# ???the other site.....



## jimr (Jan 7, 2010)

I have been a member of this forum for some time but have not been too active in actually doing a lot of smoking and posting Q-view.  I am also a member of the other site as are many others here, with a similar name.  If someone could tell me what happened to the "other site" it would be greatly appreciated.  I enjoy reading and sometimes participating in both forums.  All I get when trying to connect is "THIS ACCOUNT HAS BEEN SUSPENDED" notice.

Anyone.........


----------



## placebo (Jan 7, 2010)

If I had to guess I'd say you've been banned. Which site as there are several?


----------



## rambler (Jan 7, 2010)

This link http://box518.bluehost.com/suspended.page/ must be bad but you should be okay here http://www.smoking-meat.com/


----------



## justsmoke2 (Jan 7, 2010)

somebody hacked there email account and they are working on fixing the problem.  NO ONE was has been banned.


----------



## capt dan (Jan 7, 2010)

I believe it had something to do with paypal and fraudulant bulletins that folks were getting in their emails. I didn't get one, but many did. I'm sure things will return to normal, just like they did here, it just takes  patience.


----------



## justsmoke2 (Jan 7, 2010)

Here is a copy of an email that was sent to me.

Wednesday, January 6, 2010, 12:03 PM

[font=arial,helvetica]The email hack has caused the server owners to suspend the account. I just talked to Ken and made him aware- he said he figgered it might happen. He's working on it... at work of course. He asks for some patience- and figgers he might actually have to do the "security update" that killed the place last time too... Oh Joy. Anyway...our apologies and it will be back ASAP!  Thanks folks-[/font]


----------



## bmudd14474 (Jan 7, 2010)

This message is what you get when the hosting company for your site suspends your acct for one reason or another. It can be caused by security issues, fraud, non-payment etc. I believe that the last message said its was because of a security issue.

Patience is a hard thing to come by at times but speaking from experience I know the admins will appreciate it.


----------



## coyote (Jan 7, 2010)

explains things well I believe.


----------



## mballi3011 (Jan 7, 2010)

All you need is this site anyway so there. STOMPING FOOT down


----------



## travcoman45 (Jan 7, 2010)

Some updates er bein installed that the owner wasn't made aware of.  They will get back up as soon as they can.  

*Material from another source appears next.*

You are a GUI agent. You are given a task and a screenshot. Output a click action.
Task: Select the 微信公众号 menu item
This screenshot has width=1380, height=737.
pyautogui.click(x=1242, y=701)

I got lots a good friends on many sites here, there an everwhere


----------



## morkdach (Jan 7, 2010)

i'm with him on this one ^^^^^^^^^^^^^^^^^^^^^^^^^^.
i stood behind Jeff when this one went down & I stand behind Ken on his.
we are here to enjoy & share.
I did recieve the paypal email and i dont even have it


----------



## justsmoke2 (Jan 7, 2010)

I had trouble with PayPal on a cyber world.  Had to leave them as they insisted on only paypal payments.  They have since changed there stand on this but I personally won't use them.


----------